MATERIAL FOR THE TASK —
______________________________
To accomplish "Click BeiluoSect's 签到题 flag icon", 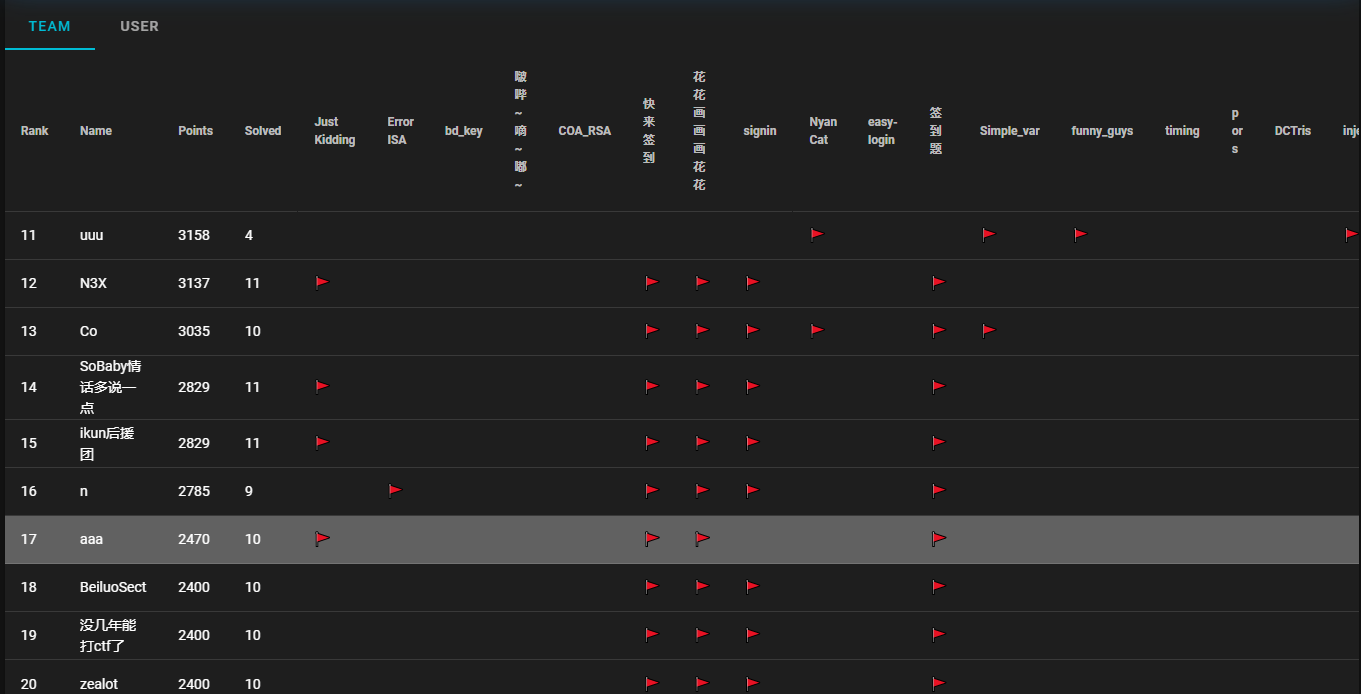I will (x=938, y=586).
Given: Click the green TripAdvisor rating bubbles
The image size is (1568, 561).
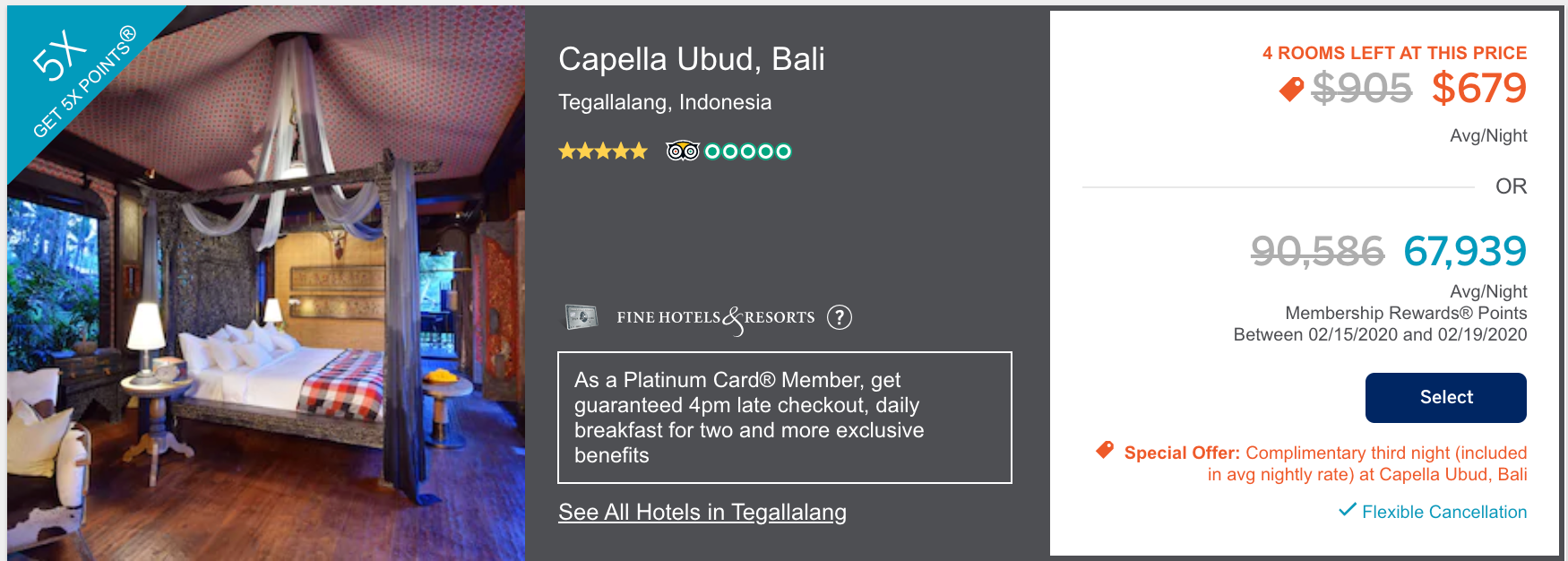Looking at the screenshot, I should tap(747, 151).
______________________________
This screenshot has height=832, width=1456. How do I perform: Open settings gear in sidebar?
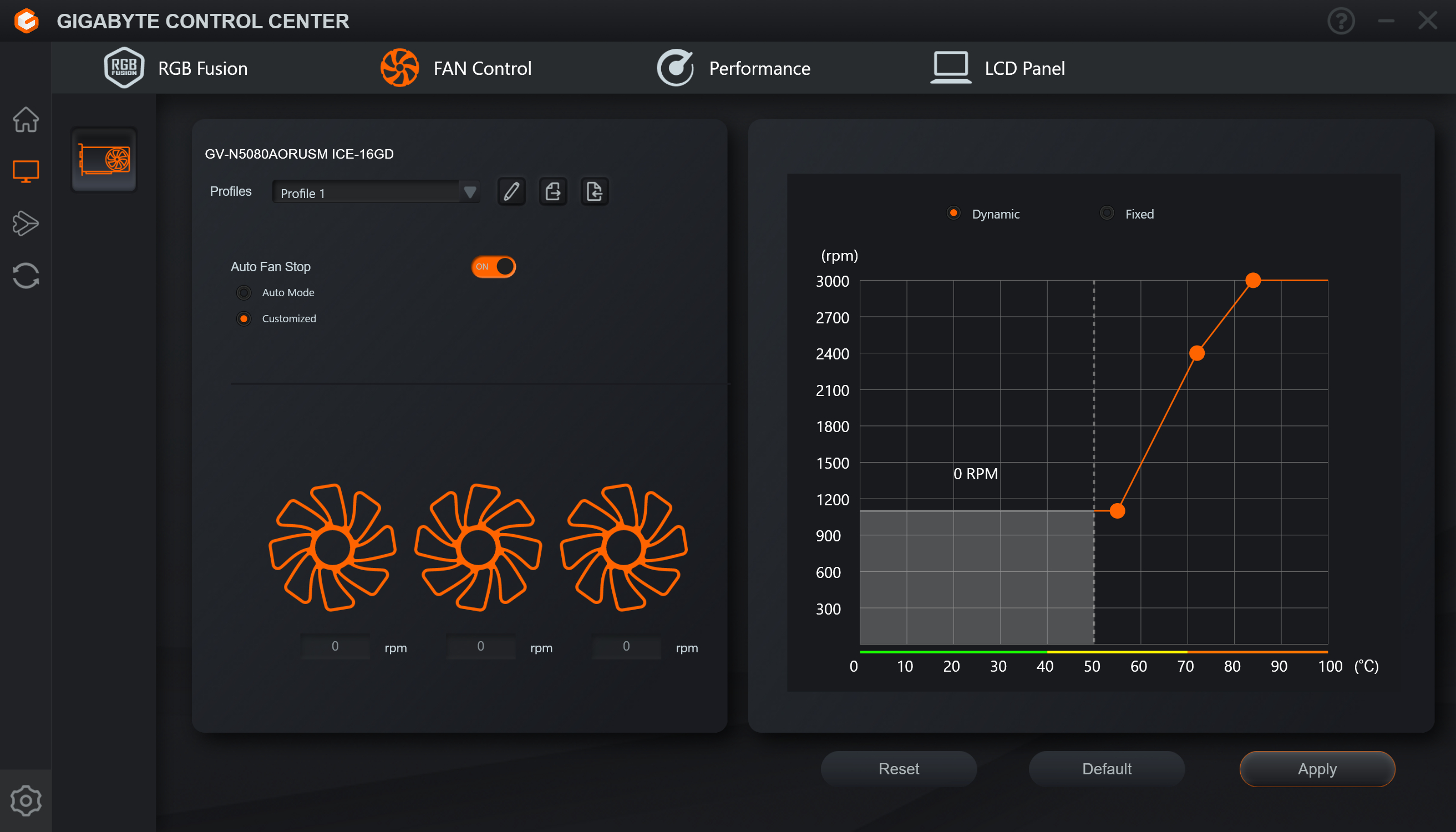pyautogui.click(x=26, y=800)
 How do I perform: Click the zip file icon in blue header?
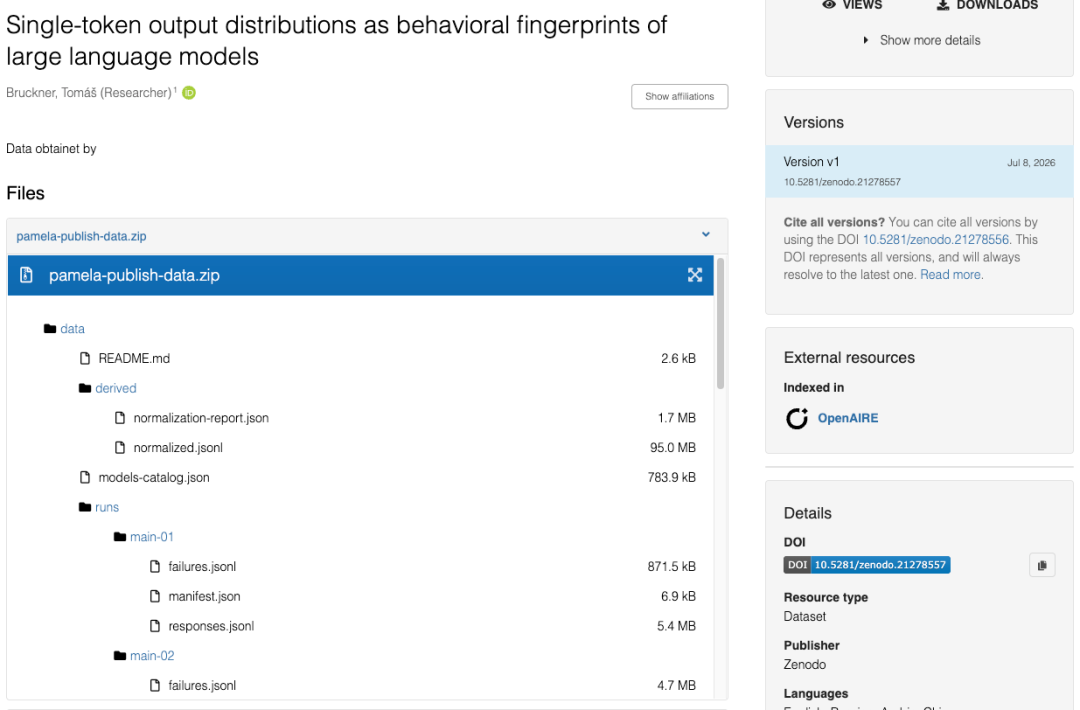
______________________________
STATED GOAL — Give everything from the line containing "This screenshot has" down to the line containing "How do I perform: Click" as a Markdown table with columns Number and Item line, one row per line and blank lines left out. Leave the pictures out of the answer.

SOLUTION —
| Number | Item line |
|---|---|
| 1 | This screenshot has height=832, width=1456. How do I perform: Open settings gear in sidebar? |
| 2 | pyautogui.click(x=26, y=800) |
| 3 |  How do I perform: Click the zip file icon in blue header? |